Let’s get this straight right now: I’m not planning to die anytime soon.
But consider: One day you’re young and in recklessly good health; the next thing you know, middle age is sliding into a fading memory as you reach for the ibuprofen bottle. That’s about the time you look around the house and realize that, despite your best intentions, you’re absolutely drowning in stuff.
As George Carlin used to say, “Your house is just a place for your stuff. If you didn’t have so much goddamn stuff you wouldn’t need a house!”
My wife, Lisa Strycker, and I have lived in the same house for the past 38 years. That means we have nearly four decades worth of stuff — all extremely irreplaceable! — that’s been relentlessly piling up in drawers, in closets, in storage bins, in footlockers and, mysteriously, hidden behind the sofa and beneath the piano. We have excess furniture. We have piles of tools we never use, making it harder to locate the tools we use regularly. The other day I discovered an entire filing cabinet drawer full of USB cords, charging devices and ethernet cables.
Then there is the paperwork. While sorting out the utility shed a few months ago I found four bankers’ boxes worth of old tax returns, all with supporting documents, dating back to the Clinton administration. Or was it Reagan’s? Cluttering my office are piles of handwritten and typed journals, letters from old friends, and file folders full of yellowing clips from magazines and publications I no longer remember writing for.

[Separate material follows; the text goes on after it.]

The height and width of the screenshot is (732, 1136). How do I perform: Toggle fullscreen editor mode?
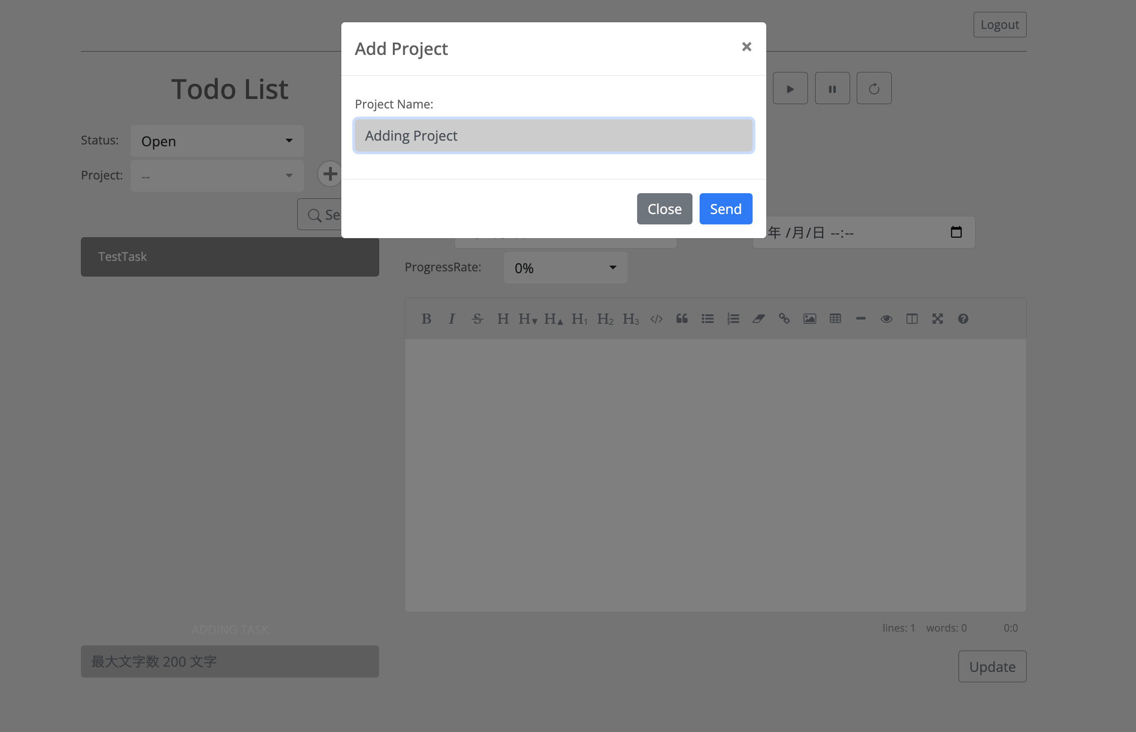[937, 319]
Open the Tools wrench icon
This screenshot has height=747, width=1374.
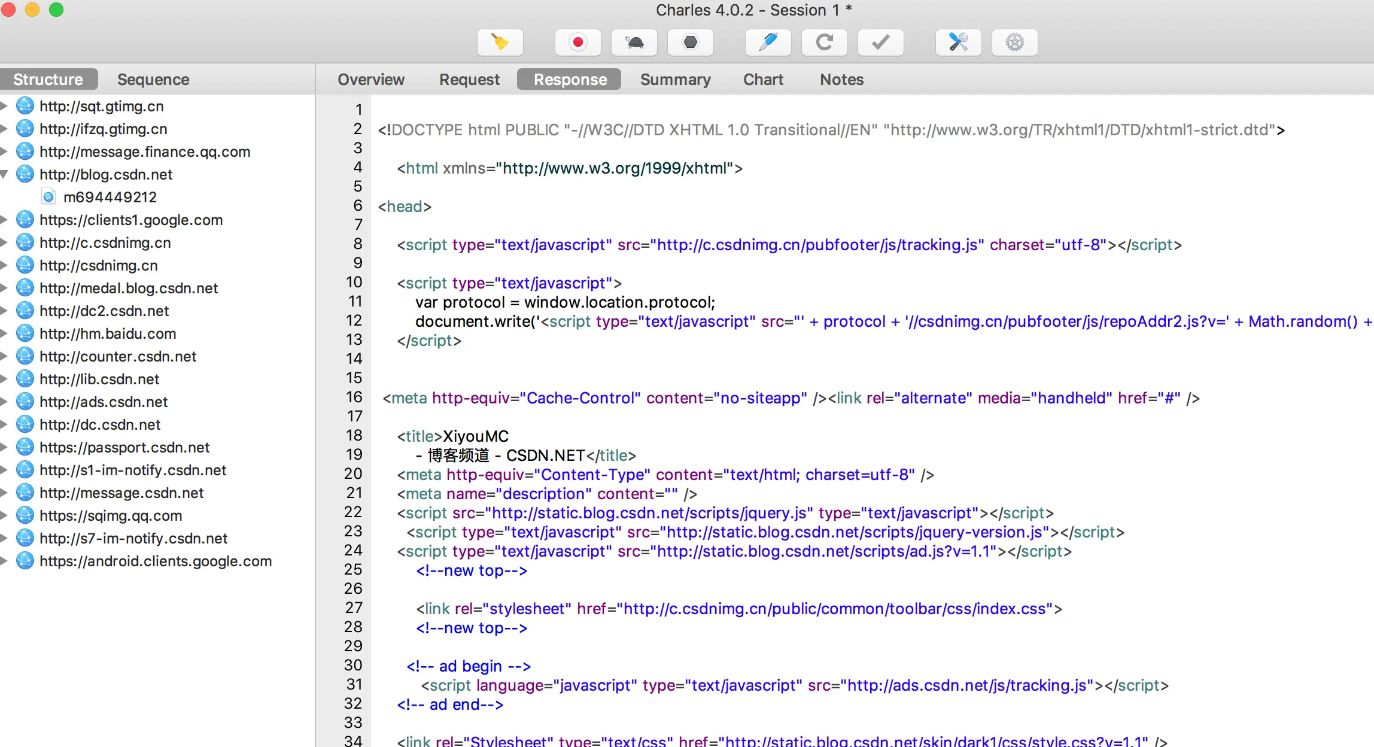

And, being a photographer, I have photographs by the thousands. Well, actually, by the tens of thousands. Fortunately, most are on hard drives.
Sometime a year or two ago, Lisa and I started thinning out our stuff. Bags of clothing were dispatched to Goodwill or to the clothing bin at Eugene Weekly for White Bird Clinic. Redundant tools and appliances found new owners, except for the completely non-functioning ones (I’ll get around to fixing that chop saw one of these days!) that hit the recycle pile. Financial papers were securely trashed. Books went to the library sale or to St. Vinnie’s, or were sold back to a used book store.
Deciding what to keep and what to be rid of can be a rollercoaster. Last week Lisa emptied an entire bookshelf and put the shelf itself in the discard pile. I rescued the shelf — hey, it’s ugly, but my father and I built it together when I was 11 years old — and took its contents to St. Vinnie’s.
What catalyzed this resolve was the deaths of a couple of relatives over the years. Turns out when you kick off, someone else — usually an unfortunate family member — has to deal with all your stuff. Lisa and I vowed not to impose such a burden on our son.
It turns out the Scandinavians have a word for this kind of late-life, mortality-accepting, domestic stuff-sorting: “döstädning,” or “death cleaning.” It sounds much less creepy in Swedish. And, yes, there is a book on döstädning. Margareta Magnusson’s 2017 The Gentle Art of Swedish Death Cleaning: How to Free Yourself and Your Family from a Lifetime of Clutter lays out chapter by chapter a program for liberation from your stuff. I bought the book for my Kindle, so it’s not taking up physical space in my office. On the whole, it’s fine, but the tenets of decluttering are pretty simple and obvious. Think Marie Kondo on steroids. I’d save your money on this one and avoid adding another book to your stuff.
The first thing that surprised me about such a deep cleaning was this: It’s a lot easier to live when you’re not surrounded by so many things. I can find tools in the workshop once again. The pantry is now full of food I can actually locate. I have a small shelf of books in my office that I actually read from time to time.
It’s not just about throwing things away. Another aspect to döstädning is getting what you keep in good order. It’s time to repair all the little nagging problems that are so easy to ignore. We need to fix the water pressure in the well, repair those holes in the garden fence, buy a new sump pump to replace the ailing one in the crawl space under the house and replace the squirrel-damaged screen on the upstairs sliding door. Why not make everything actually work now, while we’re still alive?
Death is the ultimate reminder to tidy up your life. Do it while you still can.